**** DATA SHOWN

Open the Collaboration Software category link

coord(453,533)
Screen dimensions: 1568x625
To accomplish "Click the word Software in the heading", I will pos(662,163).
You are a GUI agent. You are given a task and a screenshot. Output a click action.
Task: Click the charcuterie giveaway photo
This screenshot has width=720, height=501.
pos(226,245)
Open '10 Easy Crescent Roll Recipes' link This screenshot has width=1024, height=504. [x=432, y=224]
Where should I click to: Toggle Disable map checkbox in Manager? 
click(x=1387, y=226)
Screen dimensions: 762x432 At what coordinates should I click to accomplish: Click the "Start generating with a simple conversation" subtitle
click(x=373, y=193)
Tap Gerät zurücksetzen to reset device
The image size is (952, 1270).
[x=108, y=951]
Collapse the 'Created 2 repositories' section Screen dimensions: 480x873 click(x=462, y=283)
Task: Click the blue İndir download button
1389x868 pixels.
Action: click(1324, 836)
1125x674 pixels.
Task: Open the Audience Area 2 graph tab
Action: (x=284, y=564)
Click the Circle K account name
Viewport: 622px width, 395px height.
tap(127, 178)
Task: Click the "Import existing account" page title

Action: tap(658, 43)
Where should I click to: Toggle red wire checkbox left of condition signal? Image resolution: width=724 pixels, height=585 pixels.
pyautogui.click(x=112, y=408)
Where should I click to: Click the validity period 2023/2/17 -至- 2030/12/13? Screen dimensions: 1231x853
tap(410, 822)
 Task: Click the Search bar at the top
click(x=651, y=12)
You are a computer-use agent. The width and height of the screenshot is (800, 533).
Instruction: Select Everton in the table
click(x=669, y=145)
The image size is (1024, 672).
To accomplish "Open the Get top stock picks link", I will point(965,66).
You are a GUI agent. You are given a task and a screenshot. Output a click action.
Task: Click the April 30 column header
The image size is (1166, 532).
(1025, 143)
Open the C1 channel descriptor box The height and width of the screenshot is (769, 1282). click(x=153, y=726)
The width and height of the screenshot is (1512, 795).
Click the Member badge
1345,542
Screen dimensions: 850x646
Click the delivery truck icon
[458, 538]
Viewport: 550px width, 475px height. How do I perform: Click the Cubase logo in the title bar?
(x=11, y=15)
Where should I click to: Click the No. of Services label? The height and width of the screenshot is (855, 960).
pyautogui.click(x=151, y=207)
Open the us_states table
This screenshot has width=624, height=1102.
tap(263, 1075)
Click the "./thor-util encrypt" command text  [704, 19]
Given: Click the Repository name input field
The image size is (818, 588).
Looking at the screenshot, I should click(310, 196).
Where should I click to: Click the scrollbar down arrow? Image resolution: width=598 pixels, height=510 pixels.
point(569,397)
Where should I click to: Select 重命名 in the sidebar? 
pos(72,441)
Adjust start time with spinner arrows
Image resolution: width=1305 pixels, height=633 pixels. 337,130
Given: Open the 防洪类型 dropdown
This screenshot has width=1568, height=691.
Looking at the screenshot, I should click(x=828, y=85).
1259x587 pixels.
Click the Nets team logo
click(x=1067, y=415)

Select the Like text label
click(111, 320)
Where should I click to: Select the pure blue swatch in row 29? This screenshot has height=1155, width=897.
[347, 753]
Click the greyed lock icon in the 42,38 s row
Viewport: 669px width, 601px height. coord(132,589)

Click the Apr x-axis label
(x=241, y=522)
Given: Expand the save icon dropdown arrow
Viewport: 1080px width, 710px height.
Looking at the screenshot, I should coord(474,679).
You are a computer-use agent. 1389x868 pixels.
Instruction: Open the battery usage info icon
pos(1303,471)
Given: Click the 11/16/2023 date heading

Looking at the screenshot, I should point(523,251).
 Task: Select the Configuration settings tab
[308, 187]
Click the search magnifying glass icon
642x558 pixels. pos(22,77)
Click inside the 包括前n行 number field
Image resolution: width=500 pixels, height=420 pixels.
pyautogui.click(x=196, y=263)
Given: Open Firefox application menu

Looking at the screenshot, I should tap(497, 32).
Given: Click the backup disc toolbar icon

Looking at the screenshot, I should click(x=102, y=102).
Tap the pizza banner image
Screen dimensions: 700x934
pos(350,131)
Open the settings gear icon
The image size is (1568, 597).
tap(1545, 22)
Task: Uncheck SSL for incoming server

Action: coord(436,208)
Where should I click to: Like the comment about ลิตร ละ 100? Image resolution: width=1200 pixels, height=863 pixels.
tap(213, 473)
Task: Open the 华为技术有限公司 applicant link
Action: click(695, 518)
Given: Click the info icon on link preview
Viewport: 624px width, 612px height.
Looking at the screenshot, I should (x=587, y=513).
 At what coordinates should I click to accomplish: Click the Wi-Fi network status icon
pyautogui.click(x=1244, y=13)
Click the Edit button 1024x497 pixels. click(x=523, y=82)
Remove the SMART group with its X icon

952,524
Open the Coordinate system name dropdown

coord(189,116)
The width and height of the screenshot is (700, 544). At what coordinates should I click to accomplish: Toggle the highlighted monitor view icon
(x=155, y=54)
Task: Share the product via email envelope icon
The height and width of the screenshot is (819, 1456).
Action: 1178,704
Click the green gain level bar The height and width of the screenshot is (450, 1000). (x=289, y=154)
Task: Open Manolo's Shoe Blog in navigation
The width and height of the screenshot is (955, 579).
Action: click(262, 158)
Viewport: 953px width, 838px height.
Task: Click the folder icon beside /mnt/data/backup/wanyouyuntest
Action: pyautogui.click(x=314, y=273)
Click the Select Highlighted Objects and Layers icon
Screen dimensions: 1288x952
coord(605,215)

********

**WORK REQUIRED:** With nothing added or left out, print the data again.

**REPLY TO THE TASK:**
Open the Collaboration Software category link

coord(453,533)
Screen dimensions: 1568x625
To accomplish "Click the word Software in the heading", I will pos(662,163).
You are a GUI agent. You are given a task and a screenshot. Output a click action.
Task: Click the charcuterie giveaway photo
This screenshot has width=720, height=501.
pos(226,245)
Open '10 Easy Crescent Roll Recipes' link This screenshot has width=1024, height=504. [x=432, y=224]
Where should I click to: Toggle Disable map checkbox in Manager? 
click(x=1387, y=226)
Screen dimensions: 762x432 At what coordinates should I click to accomplish: Click the "Start generating with a simple conversation" subtitle
click(x=373, y=193)
Tap Gerät zurücksetzen to reset device
The image size is (952, 1270).
[x=108, y=951]
Collapse the 'Created 2 repositories' section Screen dimensions: 480x873 click(x=462, y=283)
Task: Click the blue İndir download button
1389x868 pixels.
Action: click(1324, 836)
1125x674 pixels.
Task: Open the Audience Area 2 graph tab
Action: (x=284, y=564)
Click the Circle K account name
Viewport: 622px width, 395px height.
tap(127, 178)
Task: Click the "Import existing account" page title

Action: tap(658, 43)
Where should I click to: Toggle red wire checkbox left of condition signal? Image resolution: width=724 pixels, height=585 pixels.
pyautogui.click(x=112, y=408)
Where should I click to: Click the validity period 2023/2/17 -至- 2030/12/13? Screen dimensions: 1231x853
tap(410, 822)
 Task: Click the Search bar at the top
click(x=651, y=12)
You are a computer-use agent. The width and height of the screenshot is (800, 533).
Instruction: Select Everton in the table
click(x=669, y=145)
The image size is (1024, 672).
To accomplish "Open the Get top stock picks link", I will point(965,66).
You are a GUI agent. You are given a task and a screenshot. Output a click action.
Task: Click the April 30 column header
The image size is (1166, 532).
(1025, 143)
Open the C1 channel descriptor box The height and width of the screenshot is (769, 1282). click(x=153, y=726)
The width and height of the screenshot is (1512, 795).
Click the Member badge
1345,542
Screen dimensions: 850x646
Click the delivery truck icon
[458, 538]
Viewport: 550px width, 475px height. How do I perform: Click the Cubase logo in the title bar?
(x=11, y=15)
Where should I click to: Click the No. of Services label? The height and width of the screenshot is (855, 960).
pyautogui.click(x=151, y=207)
Open the us_states table
This screenshot has width=624, height=1102.
tap(263, 1075)
Click the "./thor-util encrypt" command text  [704, 19]
Given: Click the Repository name input field
The image size is (818, 588).
Looking at the screenshot, I should click(310, 196).
Where should I click to: Click the scrollbar down arrow? Image resolution: width=598 pixels, height=510 pixels.
point(569,397)
Where should I click to: Select 重命名 in the sidebar? 
pos(72,441)
Adjust start time with spinner arrows
Image resolution: width=1305 pixels, height=633 pixels. 337,130
Given: Open the 防洪类型 dropdown
This screenshot has width=1568, height=691.
Looking at the screenshot, I should click(x=828, y=85).
1259x587 pixels.
Click the Nets team logo
click(x=1067, y=415)

Select the Like text label
click(111, 320)
Where should I click to: Select the pure blue swatch in row 29? This screenshot has height=1155, width=897.
[347, 753]
Click the greyed lock icon in the 42,38 s row
Viewport: 669px width, 601px height. coord(132,589)

Click the Apr x-axis label
(x=241, y=522)
Given: Expand the save icon dropdown arrow
Viewport: 1080px width, 710px height.
Looking at the screenshot, I should coord(474,679).
You are a computer-use agent. 1389x868 pixels.
Instruction: Open the battery usage info icon
pos(1303,471)
Given: Click the 11/16/2023 date heading

Looking at the screenshot, I should point(523,251).
 Task: Select the Configuration settings tab
[308, 187]
Click the search magnifying glass icon
642x558 pixels. pos(22,77)
Click inside the 包括前n行 number field
Image resolution: width=500 pixels, height=420 pixels.
pyautogui.click(x=196, y=263)
Given: Open Firefox application menu

Looking at the screenshot, I should tap(497, 32).
Given: Click the backup disc toolbar icon

Looking at the screenshot, I should click(x=102, y=102).
Tap the pizza banner image
Screen dimensions: 700x934
pos(350,131)
Open the settings gear icon
The image size is (1568, 597).
tap(1545, 22)
Task: Uncheck SSL for incoming server

Action: coord(436,208)
Where should I click to: Like the comment about ลิตร ละ 100? Image resolution: width=1200 pixels, height=863 pixels.
tap(213, 473)
Task: Open the 华为技术有限公司 applicant link
Action: click(695, 518)
Given: Click the info icon on link preview
Viewport: 624px width, 612px height.
Looking at the screenshot, I should (x=587, y=513).
 At what coordinates should I click to accomplish: Click the Wi-Fi network status icon
pyautogui.click(x=1244, y=13)
Click the Edit button 1024x497 pixels. click(x=523, y=82)
Remove the SMART group with its X icon

952,524
Open the Coordinate system name dropdown

coord(189,116)
The width and height of the screenshot is (700, 544). At what coordinates should I click to accomplish: Toggle the highlighted monitor view icon
(x=155, y=54)
Task: Share the product via email envelope icon
The height and width of the screenshot is (819, 1456).
Action: 1178,704
Click the green gain level bar The height and width of the screenshot is (450, 1000). (x=289, y=154)
Task: Open Manolo's Shoe Blog in navigation
The width and height of the screenshot is (955, 579).
Action: click(262, 158)
Viewport: 953px width, 838px height.
Task: Click the folder icon beside /mnt/data/backup/wanyouyuntest
Action: pyautogui.click(x=314, y=273)
Click the Select Highlighted Objects and Layers icon
Screen dimensions: 1288x952
coord(605,215)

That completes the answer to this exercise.